§ **What you need to do**: Rewrite the lines below, from the one containing "Given: Expand the line spacing dropdown arrow" through the end of the entries, as a JSON list of strings with one string per line and blank lines omitted.

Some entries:
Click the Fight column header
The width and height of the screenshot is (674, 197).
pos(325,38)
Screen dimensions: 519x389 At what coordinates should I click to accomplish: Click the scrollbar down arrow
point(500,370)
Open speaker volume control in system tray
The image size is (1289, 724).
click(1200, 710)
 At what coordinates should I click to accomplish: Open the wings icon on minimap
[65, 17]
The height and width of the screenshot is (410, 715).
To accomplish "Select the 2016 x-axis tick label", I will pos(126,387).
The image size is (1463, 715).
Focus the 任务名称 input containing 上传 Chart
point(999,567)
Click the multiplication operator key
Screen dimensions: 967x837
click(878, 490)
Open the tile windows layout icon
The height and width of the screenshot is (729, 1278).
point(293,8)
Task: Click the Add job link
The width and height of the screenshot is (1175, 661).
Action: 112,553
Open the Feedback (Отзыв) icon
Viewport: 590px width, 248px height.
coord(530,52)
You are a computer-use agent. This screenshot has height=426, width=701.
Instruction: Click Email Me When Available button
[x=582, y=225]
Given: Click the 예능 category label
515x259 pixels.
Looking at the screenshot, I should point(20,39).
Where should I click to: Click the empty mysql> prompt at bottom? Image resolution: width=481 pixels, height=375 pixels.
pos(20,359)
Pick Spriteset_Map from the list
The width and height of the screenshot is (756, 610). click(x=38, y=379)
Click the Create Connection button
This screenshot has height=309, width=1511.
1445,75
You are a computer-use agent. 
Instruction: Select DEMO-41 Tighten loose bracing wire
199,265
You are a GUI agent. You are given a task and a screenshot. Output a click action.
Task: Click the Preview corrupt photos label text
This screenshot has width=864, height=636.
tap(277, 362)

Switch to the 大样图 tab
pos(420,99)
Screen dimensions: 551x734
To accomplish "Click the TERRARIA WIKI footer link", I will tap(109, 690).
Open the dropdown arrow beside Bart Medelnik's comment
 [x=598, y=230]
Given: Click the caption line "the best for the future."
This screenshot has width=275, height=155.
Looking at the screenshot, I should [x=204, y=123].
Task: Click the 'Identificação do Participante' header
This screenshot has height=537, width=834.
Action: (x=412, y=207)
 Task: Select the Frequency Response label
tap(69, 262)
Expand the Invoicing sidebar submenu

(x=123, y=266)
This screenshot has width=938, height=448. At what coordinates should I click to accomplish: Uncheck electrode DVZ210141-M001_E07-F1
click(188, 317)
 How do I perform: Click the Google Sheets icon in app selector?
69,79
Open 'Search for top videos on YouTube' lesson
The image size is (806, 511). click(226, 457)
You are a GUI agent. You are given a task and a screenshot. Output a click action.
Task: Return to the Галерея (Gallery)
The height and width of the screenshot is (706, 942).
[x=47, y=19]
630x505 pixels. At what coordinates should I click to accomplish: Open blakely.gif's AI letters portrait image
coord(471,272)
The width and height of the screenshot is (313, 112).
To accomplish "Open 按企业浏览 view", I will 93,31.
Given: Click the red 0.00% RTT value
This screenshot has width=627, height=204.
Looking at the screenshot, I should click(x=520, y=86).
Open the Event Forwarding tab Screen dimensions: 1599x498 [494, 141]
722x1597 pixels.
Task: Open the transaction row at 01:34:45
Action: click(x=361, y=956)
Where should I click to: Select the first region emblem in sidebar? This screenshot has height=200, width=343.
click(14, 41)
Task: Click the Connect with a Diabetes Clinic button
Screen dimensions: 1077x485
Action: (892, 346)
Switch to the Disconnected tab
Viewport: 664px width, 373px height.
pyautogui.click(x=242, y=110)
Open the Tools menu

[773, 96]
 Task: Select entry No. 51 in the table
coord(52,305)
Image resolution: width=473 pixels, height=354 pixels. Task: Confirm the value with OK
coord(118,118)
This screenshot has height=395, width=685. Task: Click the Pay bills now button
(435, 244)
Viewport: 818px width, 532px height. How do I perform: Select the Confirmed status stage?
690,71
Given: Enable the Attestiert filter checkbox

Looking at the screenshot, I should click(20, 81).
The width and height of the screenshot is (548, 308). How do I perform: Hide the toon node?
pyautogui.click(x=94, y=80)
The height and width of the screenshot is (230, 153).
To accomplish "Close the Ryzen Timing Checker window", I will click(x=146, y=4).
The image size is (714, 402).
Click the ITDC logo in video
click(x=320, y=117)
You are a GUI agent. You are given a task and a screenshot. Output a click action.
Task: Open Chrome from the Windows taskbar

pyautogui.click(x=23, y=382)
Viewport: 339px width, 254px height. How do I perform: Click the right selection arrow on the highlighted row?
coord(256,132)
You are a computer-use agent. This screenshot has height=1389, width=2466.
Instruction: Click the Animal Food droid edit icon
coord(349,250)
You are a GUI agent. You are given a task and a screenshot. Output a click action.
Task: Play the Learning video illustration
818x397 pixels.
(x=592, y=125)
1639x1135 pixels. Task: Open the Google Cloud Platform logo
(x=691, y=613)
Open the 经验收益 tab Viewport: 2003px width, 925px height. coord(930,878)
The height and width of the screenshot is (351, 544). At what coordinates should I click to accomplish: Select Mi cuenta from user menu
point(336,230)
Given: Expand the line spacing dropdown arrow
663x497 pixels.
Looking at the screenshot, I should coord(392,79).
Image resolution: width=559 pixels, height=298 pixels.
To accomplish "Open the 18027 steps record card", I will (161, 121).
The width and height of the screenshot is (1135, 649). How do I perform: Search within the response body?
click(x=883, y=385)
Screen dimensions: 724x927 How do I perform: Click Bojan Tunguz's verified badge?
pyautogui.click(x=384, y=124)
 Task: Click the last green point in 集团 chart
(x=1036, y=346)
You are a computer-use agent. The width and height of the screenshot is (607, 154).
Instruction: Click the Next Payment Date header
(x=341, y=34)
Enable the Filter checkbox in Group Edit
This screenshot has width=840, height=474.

§ **Full solution**:
[
  "Given: Expand the line spacing dropdown arrow",
  "663x497 pixels.",
  "Looking at the screenshot, I should coord(392,79).",
  "Image resolution: width=559 pixels, height=298 pixels.",
  "To accomplish \"Open the 18027 steps record card\", I will (161, 121).",
  "The width and height of the screenshot is (1135, 649). How do I perform: Search within the response body?",
  "click(x=883, y=385)",
  "Screen dimensions: 724x927 How do I perform: Click Bojan Tunguz's verified badge?",
  "pyautogui.click(x=384, y=124)",
  " Task: Click the last green point in 集团 chart",
  "(x=1036, y=346)",
  "You are a computer-use agent. The width and height of the screenshot is (607, 154).",
  "Instruction: Click the Next Payment Date header",
  "(x=341, y=34)",
  "Enable the Filter checkbox in Group Edit",
  "This screenshot has width=840, height=474."
]